These boundaries are by design to keep Aegis focused on its core purpose: human-in-the-loop control for risky actions.

Who Should Use Aegis

Aegis is designed for:

  • Agentic AI teams: Teams building AI agents that make real-world decisions and need human oversight
  • AI startups: Early-stage companies prototyping agent systems that need safety controls without infrastructure overhead
  • Research labs: Academic or research teams experimenting with agent behavior who need audit trails and control mechanisms
  • Hackathon builders: Developers building agent demos quickly who need human-in-the-loop functionality without complex setup

If you need deterministic risk evaluation, complete audit trails, and simple human approval workflows, Aegis fits your needs.

Who Should NOT Use Aegis

Aegis is explicitly NOT for:

  • People looking for autonomous agents: Aegis requires human approval for high-risk actions. If you want fully autonomous agents, Aegis will block your use case.
  • People wanting AI risk scoring: Aegis uses rule-based risk evaluation, not LLM-based assessment. If you need AI to evaluate risk, Aegis does not provide this.
  • People expecting dashboards: Aegis provides logs and a simple audit viewer. If you need analytics dashboards, metrics, or visualizations, Aegis does not include these.

If you need authentication, persistence, production deployment features, or complex workflows, Aegis is not the right tool.
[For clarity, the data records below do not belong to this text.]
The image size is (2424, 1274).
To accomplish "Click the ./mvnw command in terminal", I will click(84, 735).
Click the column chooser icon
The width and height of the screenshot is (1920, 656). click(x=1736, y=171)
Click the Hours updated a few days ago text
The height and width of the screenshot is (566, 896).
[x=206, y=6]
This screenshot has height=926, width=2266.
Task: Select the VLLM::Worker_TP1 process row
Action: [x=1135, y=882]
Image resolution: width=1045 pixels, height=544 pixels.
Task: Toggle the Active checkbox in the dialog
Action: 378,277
Use a different system designed for those requirements.

When Aegis Matters

Here are concrete scenarios where Aegis prevents problems:

Runaway API Spend

Without Aegis:

  • Agent makes repeated API calls in a loop
  • Each call costs $0.10
  • Loop runs 10,000 times
  • Result: $1,000 charged unexpectedly
  • Discovery: Only after billing statement arrives

With Aegis:

  • First few calls auto-approved (below threshold)
  • When cumulative cost exceeds threshold, execution pauses
  • Human reviews the action and sees the loop pattern
  • Human denies the action
  • Result: Loop stopped before significant cost
  • Evidence: Log shows denial with human identity and explanation

Accidental Data Deletion

Without Aegis:

  • Agent receives instruction to "clean up old files"
  • Agent interprets this as "delete all files older than 1 day"
  • Agent executes deletion tool on production database
  • Result: Critical data permanently lost
  • Discovery: When users report missing data

With Aegis:

  • Deletion action is flagged as high-risk (if configured)
  • Execution pauses before deletion
  • Human reviews the action and sees "delete all files older than 1 day"
  • Human denies the action
  • Result: Data preserved
  • Evidence: Log shows denial with explanation of why it was risky

Risky Production Change

Without Aegis:

  • Agent is asked to "update the production API endpoint"
  • Agent calls deployment tool to change production configuration
  • Agent uses wrong endpoint URL
  • Result: Production system breaks
  • Discovery: When production goes down

With Aegis:

  • Production deployment action is flagged as high-risk
  • Execution pauses before deployment
  • Human reviews the action and sees the endpoint URL
  • Human notices the URL is incorrect
  • Human denies the action
  • Result: Production remains stable
  • Evidence: Log shows denial with human identity and policy version

Replaying an Incident

When something goes wrong (or right), you can replay exactly what happened:

  1. Open the log file:

    cat logs.jsonl
    

    Or use the audit viewer:

    python audit_viewer.py
    # Then open http://127.0.0.1:8001/audit
    
  2. Find the incident:

    • Search for the timestamp when the incident occurred
    • Look for the action type involved (e.g., spend_money, send_email)
    • Find entries with decision: "paused" (these required approval)
  3. See why it was paused:

    • Check the explanation field
    • Example: "Cost $250.00 exceeds approval threshold of $200.00"
    • This shows the exact rule that triggered the pause
  4. See who made the decision:

    • Look for entries with decision: "approved" or decision: "denied"
    • Check the approved_by field
    • Example: "approved_by": "alice@example.com"
    • This shows which human reviewed and decided
  5. Verify the policy version:

    • Check the policy_version field
    • Example: "policy_version": "v1"
    • This confirms which rules were active at the time
    • If rules change, you can see which version applied to each decision
  6. Trace the full sequence:

    • Find the "paused" entry (when approval was requested)
    • Find the corresponding "approved" or "denied" entry (human decision)
    • Compare timestamps to see how long approval took
    • Review the explanation to understand the reasoning

What Evidence Exists After a Decision?

Every decision leaves a complete audit trail in logs.jsonl:

  • Explanations: Every log entry includes an explanation field that shows why the action was auto-approved or required approval. This is deterministic and reproducible.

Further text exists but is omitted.